As someone who has covered Bihar as an itinerant reporter for many years let me tell you that this is no small feat. Bihar was so badly governed before Nitish Kumar became chief minister that there would be times when I got the feeling that things had deteriorated before my very eyes. I remember in particular a quite beautiful Maurya Hotel that the ITC group built in the nineties. Since finding clean sheets and a clean toilet were always a problem in Patna this hotel was a great relief to itinerant reporters like me. So it saddened me deeply to see that when I went back to interview Rabri Devi towards the end of the nineties this fine hotel had deteriorated so seriously that it was no better than the filthy hotels I remembered from older visits to Patna. So if Nitish Kumar has succeeded in ‘putting Bihar back on track’ as he himself put it in his speech last week then he deserves applause. But, does this qualify him to become prime minister? Does it qualify him to claim that he has come up with a ‘Bihar model’?
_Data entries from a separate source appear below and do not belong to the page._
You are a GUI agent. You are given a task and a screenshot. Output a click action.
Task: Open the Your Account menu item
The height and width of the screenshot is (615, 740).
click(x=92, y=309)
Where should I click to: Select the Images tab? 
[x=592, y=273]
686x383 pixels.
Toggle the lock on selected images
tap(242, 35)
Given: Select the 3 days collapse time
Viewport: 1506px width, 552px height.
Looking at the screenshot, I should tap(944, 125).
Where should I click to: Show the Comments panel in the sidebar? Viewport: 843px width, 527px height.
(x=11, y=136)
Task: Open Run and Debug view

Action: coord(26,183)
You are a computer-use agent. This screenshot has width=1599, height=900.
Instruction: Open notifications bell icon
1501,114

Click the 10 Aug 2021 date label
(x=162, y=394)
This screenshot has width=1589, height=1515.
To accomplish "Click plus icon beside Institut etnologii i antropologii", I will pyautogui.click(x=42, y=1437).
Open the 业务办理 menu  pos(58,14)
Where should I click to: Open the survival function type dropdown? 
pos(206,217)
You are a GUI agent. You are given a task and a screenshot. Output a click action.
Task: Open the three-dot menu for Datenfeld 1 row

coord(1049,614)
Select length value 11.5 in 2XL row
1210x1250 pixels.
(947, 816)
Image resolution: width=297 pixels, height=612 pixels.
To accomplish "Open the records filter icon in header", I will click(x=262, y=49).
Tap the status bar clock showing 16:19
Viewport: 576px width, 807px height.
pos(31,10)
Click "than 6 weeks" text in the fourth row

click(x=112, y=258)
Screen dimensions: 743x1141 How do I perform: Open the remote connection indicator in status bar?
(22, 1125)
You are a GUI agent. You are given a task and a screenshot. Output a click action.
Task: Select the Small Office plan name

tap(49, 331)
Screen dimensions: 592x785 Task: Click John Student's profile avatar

Personally, I think not and this is  because I believe that he brings nothing new by way of ideas and because he has not noticed, as Modi has, that the biggest problem in our fair and wondrous land is governance. Had Nitish Kumar really succeeded in doing for Bihar what Modi has so obviously done for Gujarat he would not be demanding a ‘special status’ for his state he would have been demanding a change in the rules that he thinks have been unfair to Bihar. But, because he has not really thought these things through he comes to Delhi with that tattered old slogan of ‘secularism’ as if it were a new idea. He talks of ‘inclusive development’ without noticing that all growth is automatically inclusive.
If high growth rates were something that benefited only the rich India would not have created in the past twenty years the largest middle class in the world. More than 900 million Indians today would not own cell phones. If there is still terrible poverty it is mostly because of the failure of governance in administering the huge charitable schemes that are so fundamental to the ‘socialist’ ideas of economic development that Nitish Kumar seems to believe in as much as Sonia Gandhi does.